Mzamo Masito, founder of Peoples Insights Consultancy and young global leader at the World Economic Forum, said on Wednesday that the black middle class is set to grow from a current 2.6 million people and R180-billion of value to become a key driver of economic growth.

He advised businesses to start preparing now for this inevitable growth spurt.

"In 20/30 years the landscape is going to change when the black middle class grows from 2.6 million to 20 million and business should then have a 90 percent market share and not only be starting."

Masito said the black middle class - or "black diamonds" as he calls them - accounted for R180-billion, or 28 percent, of SA's spending power or buying value according to first quarter 207 statistics; as opposed to whites at R235-billion.

He said this equated to 54 percent of total black buying power of R335-billion.

Black versus black income inequality

"So there is money - but there is also huge black versus black income inequality."

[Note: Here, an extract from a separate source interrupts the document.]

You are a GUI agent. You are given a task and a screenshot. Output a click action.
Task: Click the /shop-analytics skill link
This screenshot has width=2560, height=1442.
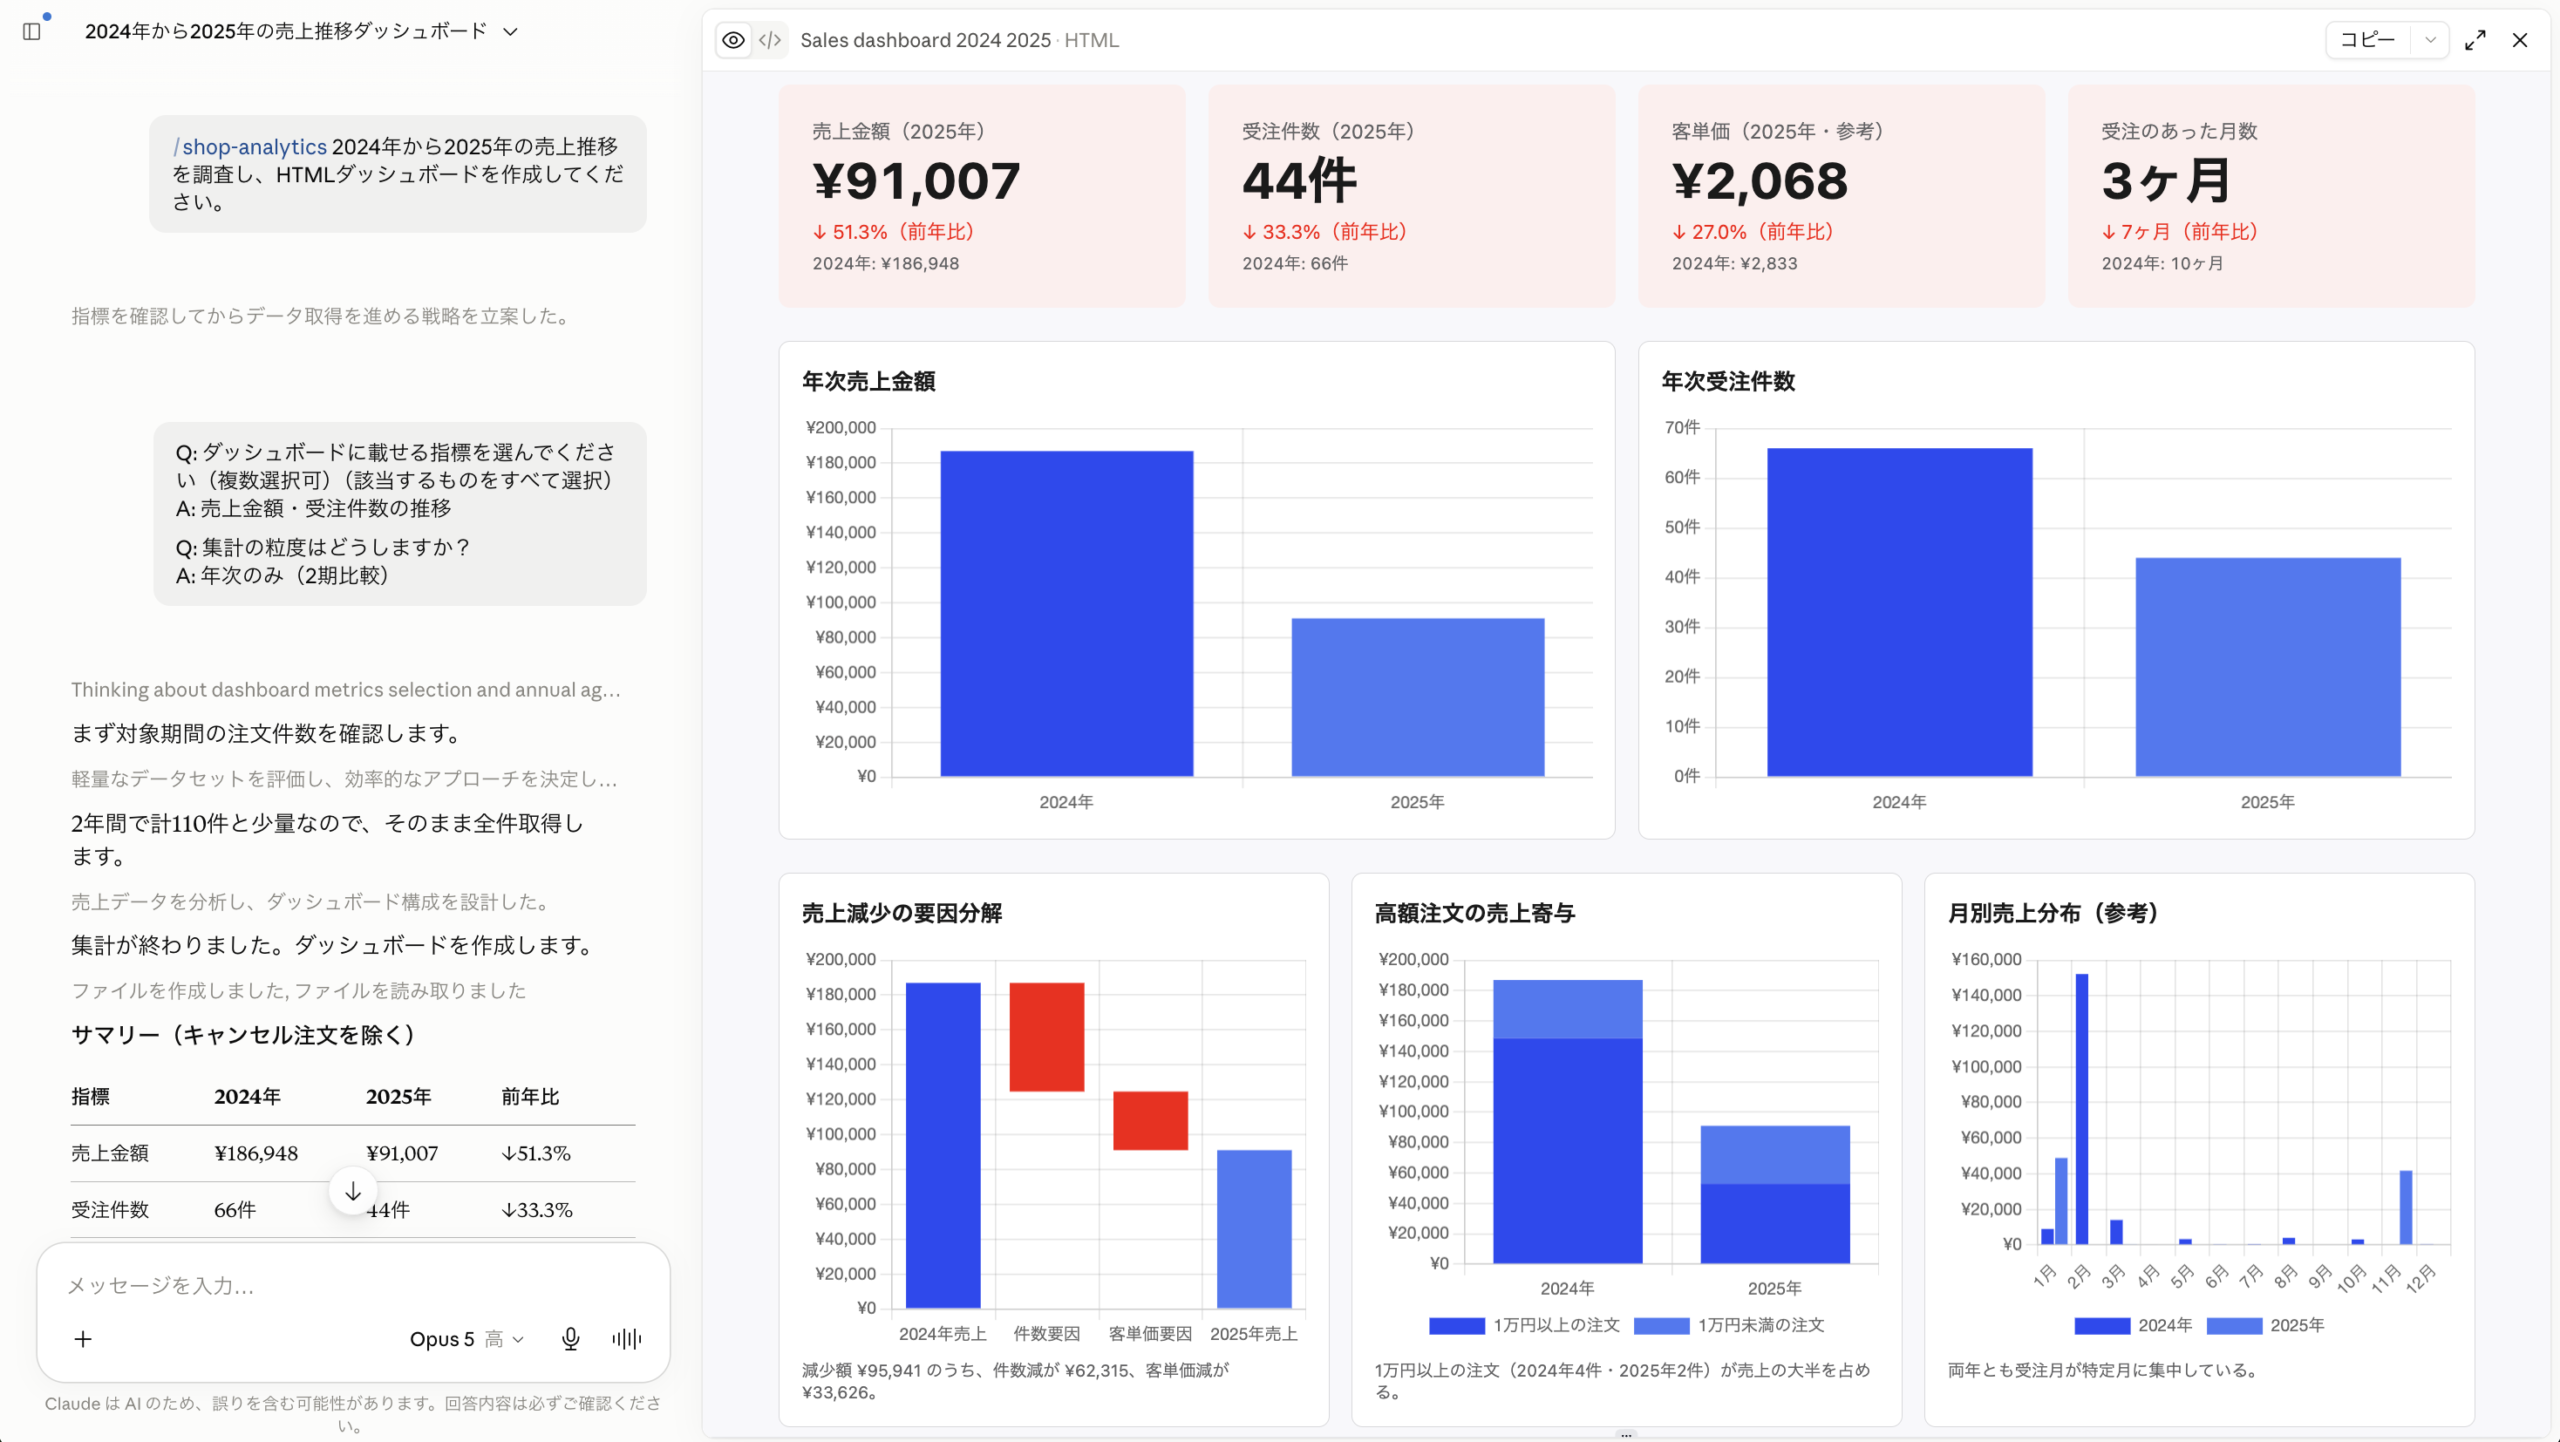tap(250, 147)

"When it grows from R180-billion, then there is money to be made," he added.

Masito said 47 percent of black diamonds now lived in the suburbs.

However, he pointed to an interesting trend where semi-suburbs would start developing in between townships and existing suburbs. He said these areas would prove accommodation in the R400 000 - R500 000 range as suburbia at asking prices of around R800 000 was becoming too expensive for many emerging classes.

However, he adds that he also sees townships becoming suburbs.

"The market is going to change," he said.

He highlighted that young families would be around 27 percent of the new class as over 64 percent of children are born to single mothers.

'Want to be CEOs'

"The divorce rate is on the up," he added.

Then the youth would make up 18 percent, and established people 36 percent at an average age 35. "Start-me-ups" would make up 19 percent - these are people who "want to be CEOs in net five years".

What he says will be noticeable in the new black middle class will be people increasingly projecting their desires through their children.

He noted that the white population was declining and blacks were increasing, but did say that when you move to the middle class an average of three children per mother would be seen.

On empowerment, Masito said that the biggest beneficiaries over the last 12 years have been shown to have been white.

Class will be the issue

But he said the politics of the future would be class based - "race will be a card politicians will use now and again, but class will be the issue".

He emphasised that the growth rate of the black middle class of 2.6 million was 30 percent year on year.

"All things constant - the consumer of the future is going to black and if you project forward then there will be more black diamonds than the entire white population," he said.

"The challenge is there are still over 20 million poor black South Africans," he said, prompting him to feel that this would be a serious threat to all the more successful people in the future.

He was speaking at an Association of Corporate Treasurers of Southern Africa (ACTSA) function at The Forum to commemorate its 20th birthday.